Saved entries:
^^^^^^^^^^^^^^^^
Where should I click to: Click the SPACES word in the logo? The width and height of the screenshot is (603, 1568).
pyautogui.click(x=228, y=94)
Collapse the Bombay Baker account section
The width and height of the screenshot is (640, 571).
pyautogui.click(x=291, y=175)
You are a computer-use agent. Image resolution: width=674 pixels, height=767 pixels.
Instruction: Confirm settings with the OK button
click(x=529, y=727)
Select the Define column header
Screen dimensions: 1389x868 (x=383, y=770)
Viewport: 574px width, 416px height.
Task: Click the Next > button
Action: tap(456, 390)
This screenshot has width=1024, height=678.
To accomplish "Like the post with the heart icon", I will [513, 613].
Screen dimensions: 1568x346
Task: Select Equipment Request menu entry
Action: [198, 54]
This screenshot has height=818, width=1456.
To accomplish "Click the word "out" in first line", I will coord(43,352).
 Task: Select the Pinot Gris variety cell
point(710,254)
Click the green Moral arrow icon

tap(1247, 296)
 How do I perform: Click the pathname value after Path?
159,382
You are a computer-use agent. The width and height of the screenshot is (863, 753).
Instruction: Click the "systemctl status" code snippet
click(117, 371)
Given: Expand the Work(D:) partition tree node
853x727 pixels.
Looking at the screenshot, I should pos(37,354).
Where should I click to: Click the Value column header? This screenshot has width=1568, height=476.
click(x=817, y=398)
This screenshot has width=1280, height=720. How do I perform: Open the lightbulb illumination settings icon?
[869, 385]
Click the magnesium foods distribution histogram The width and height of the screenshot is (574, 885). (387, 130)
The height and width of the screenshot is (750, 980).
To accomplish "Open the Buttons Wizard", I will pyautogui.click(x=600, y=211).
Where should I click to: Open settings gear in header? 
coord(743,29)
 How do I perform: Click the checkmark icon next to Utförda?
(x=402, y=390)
^^^^^^^^^^^^^^^^
## How to complete this task
Copy out each entry once more, character for character.

## Task solution
Where should I click to: Click the SPACES word in the logo? The width and height of the screenshot is (603, 1568).
pyautogui.click(x=228, y=94)
Collapse the Bombay Baker account section
The width and height of the screenshot is (640, 571).
pyautogui.click(x=291, y=175)
You are a computer-use agent. Image resolution: width=674 pixels, height=767 pixels.
Instruction: Confirm settings with the OK button
click(x=529, y=727)
Select the Define column header
Screen dimensions: 1389x868 (x=383, y=770)
Viewport: 574px width, 416px height.
Task: Click the Next > button
Action: tap(456, 390)
This screenshot has width=1024, height=678.
To accomplish "Like the post with the heart icon", I will [513, 613].
Screen dimensions: 1568x346
Task: Select Equipment Request menu entry
Action: [198, 54]
This screenshot has height=818, width=1456.
To accomplish "Click the word "out" in first line", I will coord(43,352).
 Task: Select the Pinot Gris variety cell
point(710,254)
Click the green Moral arrow icon

tap(1247, 296)
 How do I perform: Click the pathname value after Path?
159,382
You are a computer-use agent. The width and height of the screenshot is (863, 753).
Instruction: Click the "systemctl status" code snippet
click(117, 371)
Given: Expand the Work(D:) partition tree node
853x727 pixels.
Looking at the screenshot, I should pos(37,354).
Where should I click to: Click the Value column header? This screenshot has width=1568, height=476.
click(x=817, y=398)
This screenshot has width=1280, height=720. How do I perform: Open the lightbulb illumination settings icon?
[869, 385]
Click the magnesium foods distribution histogram The width and height of the screenshot is (574, 885). (387, 130)
The height and width of the screenshot is (750, 980).
To accomplish "Open the Buttons Wizard", I will pyautogui.click(x=600, y=211).
Where should I click to: Open settings gear in header? 
coord(743,29)
 How do I perform: Click the checkmark icon next to Utförda?
(x=402, y=390)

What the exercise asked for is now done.